In this example, the resourcedetection processor specifies which detectors should be used. The detectors are Google Compute Engine (gce), Amazon Elastic Compute Cloud (ec2), and Microsoft Azure (az).

Once you've added the resourcedetection processor to your pipeline, it will automatically detect and attach environmental metadata to your log messages. The added metadata will include information such as the cloud provider, region, account ID, and instance ID associated with each log message.

Attaching environmental metadata to logs using the resourcedetection processor can provide valuable context information about your infrastructure. Keep in mind that the amount of metadata you attach to your logs will have an impact on your data ingest cost.

Correlate your application logs with the resource processor

When troubleshooting issues in a complex distributed system, it can be challenging to correlate log events from different applications and services. The resource processor for logs can help to address this challenge by adding contextual information to logs, such as the service name, host name, and operating system, which can be used to correlate log events from different sources and save you time in the troubleshooting process

To configure the resource processor in the OpenTelemetry Collector to add relevant attributes to your logs, add it to your pipeline config file.

processors:
  resource:
    attributes:
      service.name: example_service
      host.name: example_host
      os.name: example_os

In this example, the resource processor adds the service.name, host.name, and os.name attributes to each log.

By using the resource processor to add relevant attributes to each log, you can correlate those attributes with other telemetry data produced by the application, like traces and metrics. All application metric, trace, and log data sent to New Relic with the same service.name are associated with the same entity, making it a breeze to get contextual information from a single log.

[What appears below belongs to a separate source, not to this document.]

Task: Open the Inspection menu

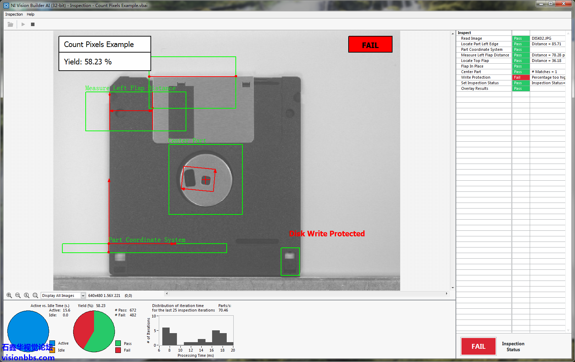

The difference between the resource processor and the resourcedetection processor

A key difference between the resource processor and the resourcedetection processor is that the resource processor operates on a per-log-record basis, while the resourcedetection processor operates on a per-resource basis. This means that the resource processor adds attributes to each log individually, while the resourcedetection processor extracts attributes from the environment and applies them to all logs generated by a particular resource. If you need to add commonly-used attributes to logs, the resource processor may be a good choice. If you need to extract custom attributes that are unique to your system or environment, the resourcedetection processor may be a better fit.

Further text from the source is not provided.